El doctor Juan Jose Liñana, alergólogo del Hospital Vithas Valencia 9 de Octubre VITHAS (Foto de ARCHIVO) 24/1/2023
Insectos, sol y alimentos son las causas de alergias más comunes en verano y diagnosticarlas y tratarlas correctamente es «clave» para evitar manifestaciones graves, según explica el doctor Juan Jose Liñana, alergólogo del Hospital Vithas Valencia 9 de Octubre.
Al respecto, explica que el consumo de las frutas de temporada como son las rosáceas, como el melocotón, cerezas, ciruelas, nectarina, níspero, albaricoque, paraguayo, fresas y otras, y frutas tropicales, como piña, kiwi, o aguacate, pueden causar alergias alimentarias sobre todo en aquellos pacientes alérgicos al polen, debido a la existencia de proteínas alergénicas presentes en pólenes y alimentos de origen vegetal.

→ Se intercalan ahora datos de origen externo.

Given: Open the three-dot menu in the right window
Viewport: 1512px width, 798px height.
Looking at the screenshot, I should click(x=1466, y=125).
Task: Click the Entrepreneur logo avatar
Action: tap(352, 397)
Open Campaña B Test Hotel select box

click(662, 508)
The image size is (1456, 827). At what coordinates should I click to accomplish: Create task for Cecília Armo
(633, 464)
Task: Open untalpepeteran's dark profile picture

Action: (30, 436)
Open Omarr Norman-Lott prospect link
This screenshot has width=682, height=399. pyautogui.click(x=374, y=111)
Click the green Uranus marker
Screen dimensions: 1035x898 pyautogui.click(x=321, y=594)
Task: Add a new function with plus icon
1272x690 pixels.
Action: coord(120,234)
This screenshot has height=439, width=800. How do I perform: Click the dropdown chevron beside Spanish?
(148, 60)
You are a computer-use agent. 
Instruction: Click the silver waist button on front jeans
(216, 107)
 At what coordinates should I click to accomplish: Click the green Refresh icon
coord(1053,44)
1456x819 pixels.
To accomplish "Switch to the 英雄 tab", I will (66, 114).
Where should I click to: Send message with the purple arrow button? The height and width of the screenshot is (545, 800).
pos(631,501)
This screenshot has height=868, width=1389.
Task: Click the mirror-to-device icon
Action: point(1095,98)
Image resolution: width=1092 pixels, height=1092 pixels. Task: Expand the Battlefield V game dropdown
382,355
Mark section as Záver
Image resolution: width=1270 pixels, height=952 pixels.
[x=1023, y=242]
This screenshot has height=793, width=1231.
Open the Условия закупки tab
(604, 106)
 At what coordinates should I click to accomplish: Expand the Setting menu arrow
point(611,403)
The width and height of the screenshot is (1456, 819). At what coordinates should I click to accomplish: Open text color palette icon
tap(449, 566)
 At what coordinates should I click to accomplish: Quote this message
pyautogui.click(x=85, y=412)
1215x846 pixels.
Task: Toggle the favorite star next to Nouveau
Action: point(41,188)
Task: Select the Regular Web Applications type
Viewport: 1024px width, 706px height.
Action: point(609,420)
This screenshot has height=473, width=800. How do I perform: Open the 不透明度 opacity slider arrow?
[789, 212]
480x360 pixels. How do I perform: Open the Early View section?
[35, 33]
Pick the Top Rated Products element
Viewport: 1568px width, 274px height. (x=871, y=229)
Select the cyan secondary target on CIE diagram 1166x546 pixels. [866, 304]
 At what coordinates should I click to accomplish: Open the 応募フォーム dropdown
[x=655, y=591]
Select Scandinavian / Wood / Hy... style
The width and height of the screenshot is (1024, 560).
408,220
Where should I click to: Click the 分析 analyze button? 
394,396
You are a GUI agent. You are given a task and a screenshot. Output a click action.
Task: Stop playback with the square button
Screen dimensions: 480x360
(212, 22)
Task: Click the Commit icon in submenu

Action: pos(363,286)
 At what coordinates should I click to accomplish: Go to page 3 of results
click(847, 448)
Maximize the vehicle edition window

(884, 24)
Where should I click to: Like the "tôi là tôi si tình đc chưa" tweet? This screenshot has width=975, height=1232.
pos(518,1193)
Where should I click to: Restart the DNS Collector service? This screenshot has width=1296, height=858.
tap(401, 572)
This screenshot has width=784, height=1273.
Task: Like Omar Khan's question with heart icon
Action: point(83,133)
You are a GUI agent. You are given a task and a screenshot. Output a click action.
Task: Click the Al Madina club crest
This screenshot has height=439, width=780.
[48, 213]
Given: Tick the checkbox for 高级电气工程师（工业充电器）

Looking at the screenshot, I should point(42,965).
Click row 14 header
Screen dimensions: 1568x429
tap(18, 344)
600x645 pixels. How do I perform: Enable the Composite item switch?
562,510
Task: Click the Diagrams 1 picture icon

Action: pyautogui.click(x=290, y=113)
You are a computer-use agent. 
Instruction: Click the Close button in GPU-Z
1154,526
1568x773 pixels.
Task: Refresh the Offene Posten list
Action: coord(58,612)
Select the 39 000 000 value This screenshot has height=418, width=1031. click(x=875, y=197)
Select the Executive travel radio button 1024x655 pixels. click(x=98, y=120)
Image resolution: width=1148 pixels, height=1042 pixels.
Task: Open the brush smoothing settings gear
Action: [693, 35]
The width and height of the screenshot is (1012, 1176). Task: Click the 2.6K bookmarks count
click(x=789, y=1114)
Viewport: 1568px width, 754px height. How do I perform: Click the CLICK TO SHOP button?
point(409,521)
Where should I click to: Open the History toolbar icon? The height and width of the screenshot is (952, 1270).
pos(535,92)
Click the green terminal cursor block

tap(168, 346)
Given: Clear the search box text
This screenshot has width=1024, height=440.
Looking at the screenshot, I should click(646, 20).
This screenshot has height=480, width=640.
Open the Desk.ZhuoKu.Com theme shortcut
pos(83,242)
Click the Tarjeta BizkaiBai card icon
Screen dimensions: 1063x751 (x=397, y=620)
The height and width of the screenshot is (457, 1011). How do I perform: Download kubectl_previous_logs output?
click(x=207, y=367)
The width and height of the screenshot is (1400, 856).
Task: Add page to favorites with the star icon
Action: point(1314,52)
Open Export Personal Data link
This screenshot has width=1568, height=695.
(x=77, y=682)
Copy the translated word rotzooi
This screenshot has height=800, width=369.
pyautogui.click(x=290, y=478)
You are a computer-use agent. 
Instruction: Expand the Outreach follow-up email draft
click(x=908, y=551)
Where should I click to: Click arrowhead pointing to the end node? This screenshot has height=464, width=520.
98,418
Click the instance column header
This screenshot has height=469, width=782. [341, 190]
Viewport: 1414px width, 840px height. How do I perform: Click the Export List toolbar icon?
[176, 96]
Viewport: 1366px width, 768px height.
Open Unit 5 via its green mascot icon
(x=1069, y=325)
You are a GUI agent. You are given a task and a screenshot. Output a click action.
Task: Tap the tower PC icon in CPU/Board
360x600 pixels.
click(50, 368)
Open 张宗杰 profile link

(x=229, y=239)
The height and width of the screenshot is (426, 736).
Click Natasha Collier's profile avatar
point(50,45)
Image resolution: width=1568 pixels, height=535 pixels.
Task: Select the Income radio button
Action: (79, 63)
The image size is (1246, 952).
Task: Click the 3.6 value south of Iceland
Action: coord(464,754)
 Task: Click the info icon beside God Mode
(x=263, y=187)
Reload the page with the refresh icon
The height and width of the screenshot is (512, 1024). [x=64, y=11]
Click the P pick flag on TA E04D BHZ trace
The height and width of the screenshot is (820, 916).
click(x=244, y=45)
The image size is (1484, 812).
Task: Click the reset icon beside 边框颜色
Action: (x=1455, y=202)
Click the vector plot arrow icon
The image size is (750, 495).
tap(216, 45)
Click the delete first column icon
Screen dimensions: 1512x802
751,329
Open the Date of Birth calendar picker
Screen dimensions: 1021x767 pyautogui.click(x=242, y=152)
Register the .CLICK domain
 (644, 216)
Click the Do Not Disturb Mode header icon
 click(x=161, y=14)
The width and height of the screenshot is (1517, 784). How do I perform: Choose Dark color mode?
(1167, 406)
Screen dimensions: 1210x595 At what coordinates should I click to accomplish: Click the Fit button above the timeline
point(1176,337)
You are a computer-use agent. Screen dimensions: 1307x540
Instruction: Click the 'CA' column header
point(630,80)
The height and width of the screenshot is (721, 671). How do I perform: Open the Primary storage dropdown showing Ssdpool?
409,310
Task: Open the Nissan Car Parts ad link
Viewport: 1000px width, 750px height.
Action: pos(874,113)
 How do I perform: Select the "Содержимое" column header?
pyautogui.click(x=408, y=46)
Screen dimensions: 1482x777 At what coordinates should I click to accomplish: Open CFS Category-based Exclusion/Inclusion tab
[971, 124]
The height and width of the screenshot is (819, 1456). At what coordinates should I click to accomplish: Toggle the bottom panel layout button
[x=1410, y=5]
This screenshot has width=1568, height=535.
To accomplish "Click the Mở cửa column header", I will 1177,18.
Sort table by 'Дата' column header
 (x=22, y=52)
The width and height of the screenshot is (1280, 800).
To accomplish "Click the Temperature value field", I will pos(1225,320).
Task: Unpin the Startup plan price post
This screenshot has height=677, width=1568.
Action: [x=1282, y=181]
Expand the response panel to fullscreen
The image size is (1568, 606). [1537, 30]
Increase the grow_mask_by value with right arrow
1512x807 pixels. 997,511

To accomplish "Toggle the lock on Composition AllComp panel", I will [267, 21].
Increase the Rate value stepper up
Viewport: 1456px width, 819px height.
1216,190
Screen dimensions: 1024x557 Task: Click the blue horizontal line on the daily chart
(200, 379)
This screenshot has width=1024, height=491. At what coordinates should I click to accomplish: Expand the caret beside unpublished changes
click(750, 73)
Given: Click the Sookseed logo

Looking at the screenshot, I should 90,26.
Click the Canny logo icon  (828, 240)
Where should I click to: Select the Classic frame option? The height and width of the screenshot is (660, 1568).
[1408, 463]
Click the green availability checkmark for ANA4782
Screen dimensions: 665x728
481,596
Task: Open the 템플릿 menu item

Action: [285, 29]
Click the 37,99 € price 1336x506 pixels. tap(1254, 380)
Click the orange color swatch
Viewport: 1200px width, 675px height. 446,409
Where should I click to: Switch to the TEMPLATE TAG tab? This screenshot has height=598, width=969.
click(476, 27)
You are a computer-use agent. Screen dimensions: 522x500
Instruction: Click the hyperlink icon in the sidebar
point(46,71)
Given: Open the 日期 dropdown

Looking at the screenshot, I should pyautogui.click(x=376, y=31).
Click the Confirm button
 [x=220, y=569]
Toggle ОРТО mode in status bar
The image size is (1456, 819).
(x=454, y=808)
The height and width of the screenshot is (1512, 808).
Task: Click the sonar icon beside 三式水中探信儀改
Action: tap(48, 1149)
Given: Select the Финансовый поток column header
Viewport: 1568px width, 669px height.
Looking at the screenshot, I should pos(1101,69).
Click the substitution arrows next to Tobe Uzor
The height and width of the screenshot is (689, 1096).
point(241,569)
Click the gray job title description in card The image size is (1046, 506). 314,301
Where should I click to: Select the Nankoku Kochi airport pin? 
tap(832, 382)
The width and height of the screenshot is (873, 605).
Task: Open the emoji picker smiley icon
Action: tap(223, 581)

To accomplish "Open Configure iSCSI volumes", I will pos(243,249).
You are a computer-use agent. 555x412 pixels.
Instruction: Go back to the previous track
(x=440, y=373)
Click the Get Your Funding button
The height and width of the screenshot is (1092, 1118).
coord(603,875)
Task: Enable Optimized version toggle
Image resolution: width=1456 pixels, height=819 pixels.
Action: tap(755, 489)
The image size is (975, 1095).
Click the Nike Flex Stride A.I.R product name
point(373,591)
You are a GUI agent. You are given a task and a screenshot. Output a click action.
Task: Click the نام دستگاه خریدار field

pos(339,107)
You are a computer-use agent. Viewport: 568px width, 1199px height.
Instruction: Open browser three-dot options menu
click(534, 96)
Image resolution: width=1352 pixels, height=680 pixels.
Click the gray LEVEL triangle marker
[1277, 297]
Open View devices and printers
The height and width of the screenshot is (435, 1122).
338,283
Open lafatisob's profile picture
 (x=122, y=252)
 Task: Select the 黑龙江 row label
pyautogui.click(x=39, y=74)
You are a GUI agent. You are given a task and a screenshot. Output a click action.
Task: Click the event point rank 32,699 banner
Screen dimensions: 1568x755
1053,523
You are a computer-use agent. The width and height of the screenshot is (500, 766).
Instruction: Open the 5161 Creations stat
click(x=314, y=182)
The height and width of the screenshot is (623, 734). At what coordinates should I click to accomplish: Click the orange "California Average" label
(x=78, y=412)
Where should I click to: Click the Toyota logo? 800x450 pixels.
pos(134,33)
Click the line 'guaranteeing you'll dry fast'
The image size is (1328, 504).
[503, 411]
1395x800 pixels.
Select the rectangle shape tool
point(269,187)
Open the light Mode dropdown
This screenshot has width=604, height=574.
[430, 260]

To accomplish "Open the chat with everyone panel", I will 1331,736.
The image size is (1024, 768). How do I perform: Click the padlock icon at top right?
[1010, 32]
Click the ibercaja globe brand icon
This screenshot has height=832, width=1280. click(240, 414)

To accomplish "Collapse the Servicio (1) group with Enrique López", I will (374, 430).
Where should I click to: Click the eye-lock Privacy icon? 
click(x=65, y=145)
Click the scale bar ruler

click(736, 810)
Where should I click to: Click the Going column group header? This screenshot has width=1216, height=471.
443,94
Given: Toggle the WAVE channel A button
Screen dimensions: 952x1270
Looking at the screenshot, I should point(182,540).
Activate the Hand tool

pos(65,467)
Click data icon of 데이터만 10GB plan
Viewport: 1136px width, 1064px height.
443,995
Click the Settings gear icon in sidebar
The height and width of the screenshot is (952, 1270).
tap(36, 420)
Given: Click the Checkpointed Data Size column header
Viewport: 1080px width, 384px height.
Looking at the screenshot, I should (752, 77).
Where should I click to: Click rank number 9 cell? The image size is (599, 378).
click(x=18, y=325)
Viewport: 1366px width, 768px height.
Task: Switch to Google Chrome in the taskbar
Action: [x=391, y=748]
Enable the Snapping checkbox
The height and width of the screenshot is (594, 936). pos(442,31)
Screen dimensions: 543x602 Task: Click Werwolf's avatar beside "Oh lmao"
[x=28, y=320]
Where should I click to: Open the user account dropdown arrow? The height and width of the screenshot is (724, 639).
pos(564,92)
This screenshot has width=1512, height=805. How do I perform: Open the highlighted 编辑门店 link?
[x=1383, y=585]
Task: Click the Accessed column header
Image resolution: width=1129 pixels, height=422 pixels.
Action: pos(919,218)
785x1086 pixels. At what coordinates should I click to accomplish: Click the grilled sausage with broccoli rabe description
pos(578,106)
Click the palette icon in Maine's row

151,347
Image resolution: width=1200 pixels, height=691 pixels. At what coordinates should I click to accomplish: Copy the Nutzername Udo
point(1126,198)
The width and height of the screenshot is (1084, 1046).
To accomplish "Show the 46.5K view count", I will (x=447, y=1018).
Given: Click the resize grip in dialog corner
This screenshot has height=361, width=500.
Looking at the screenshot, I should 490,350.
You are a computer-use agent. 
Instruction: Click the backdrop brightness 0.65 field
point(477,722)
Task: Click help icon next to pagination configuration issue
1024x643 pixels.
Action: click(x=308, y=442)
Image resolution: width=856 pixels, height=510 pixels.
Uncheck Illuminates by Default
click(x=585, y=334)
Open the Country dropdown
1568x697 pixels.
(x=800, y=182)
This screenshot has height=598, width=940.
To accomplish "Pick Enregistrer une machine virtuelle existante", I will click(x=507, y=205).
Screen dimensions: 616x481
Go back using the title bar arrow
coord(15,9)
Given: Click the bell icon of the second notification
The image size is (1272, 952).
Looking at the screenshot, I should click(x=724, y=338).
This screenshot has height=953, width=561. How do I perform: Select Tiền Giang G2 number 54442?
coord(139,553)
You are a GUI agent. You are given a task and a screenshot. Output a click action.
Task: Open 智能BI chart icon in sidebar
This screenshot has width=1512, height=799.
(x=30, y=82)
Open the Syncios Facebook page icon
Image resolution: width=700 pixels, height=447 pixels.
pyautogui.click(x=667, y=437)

Así, las proteínas causantes de este tipo de cuadros son de dos tipos, las llamadas profilinas que habitualmente producen síntomas leves y normalmente localizados a nivel orofaríngeo (picor oral o en garganta, inflamación de labios, lengua y en ocasiones úvula); y las LTPs que debido a su estabilidad suelen ser responsables de manifestaciones alérgicas graves como la anafilaxia donde se produce afectación de múltiples órganos con aparición de síntomas a nivel cutáneo, digestivo, respiratorio o cardiovascular».
Siete de cada diez reacciones a alimentos se producen fuera del domicilio, por ello recomienda vigilar todos los ingredientes de los productos que se ingieren
Este fenómeno, alergia a pólenes y alimentos de origen vegetal, es muy prevalente en el área mediterránea, siendo en ocasiones una alergia persistente y potencialmente severa. En estos casos, señala que es necesario que un especialista en Alergología realice un estudio e indique qué frutas puede tomar y cuáles debe evitar.
Según la sociedad Española de Alergología e Inmunología Clínica, «siete de cada diez reacciones a alimentos se producen fuera del domicilio». Por ello recomienda vigilar todos los ingredientes de los productos que se ingieren.
Asimismo, las picaduras por himenópteros (avispas y abejas) se producen más durante estos meses, ya que la actividad de estos insectos aumenta y además la exposición de la población también es mayor, debido a la realización de actividades al aire libre.
Las reacciones por picaduras pueden ser locales con una hinchazón, enrojecimiento, dolor, y picor en la zona de la picadura. Estas picaduras son molestas, pero no graves y no necesitan tratamiento específico, sólo medidas higiénicas: limpieza y desinfección de la zona, aplicar frío local, antihistamínicos orales en caso de picor o corticoides en crema si aparece inflamación.
Pero advierte de que ante las picaduras de himenópteros también nos encontramos reacciones sistémicas, urticaria/habones, ronchas generalizadas o hinchazón de algunas partes del cuerpo, mareo, bajada de tensión arterial, tos, pitos, ahogo, dificultad para tragar, incluso pérdida de consciencia. «En la mayoría de los casos, al ser picados de nuevo sufren una reacción igual o más intensa que la anterior y en este caso de presentar sí deben acudir al especialista en Alergología para el diagnóstico y llevar a cabo un tratamiento correcto.
ALERGIA AL SOL
En la urticaria solar, las manifestaciones clínicas son la aparición de picor o ardor, enrojecimiento y ronchas en las zonas del cuerpo expuestas al sol que suele desaparecer en unas horas.
Sin embargo, entre las respuestas anormales de la piel a la exposición solar la más frecuente es lo que se conoce como erupción polimorfa solar, que consiste en la aparición de pequeñas ronchas o granitos, eccemas o manchas rojas en la piel a los 2-3 días de la exposición solar y que, a diferencia del caso anterior, las lesiones pueden persistir durante varios días.
«El tratamiento de esta entidad, -comenta el doctor Liañana-, consiste en una adecuada fotoprotección, asociada a la toma de antihistamínicos que puede llegar a controlarla, facilitando la exposición regular al sol y la inducción natural de tolerancia al mismo».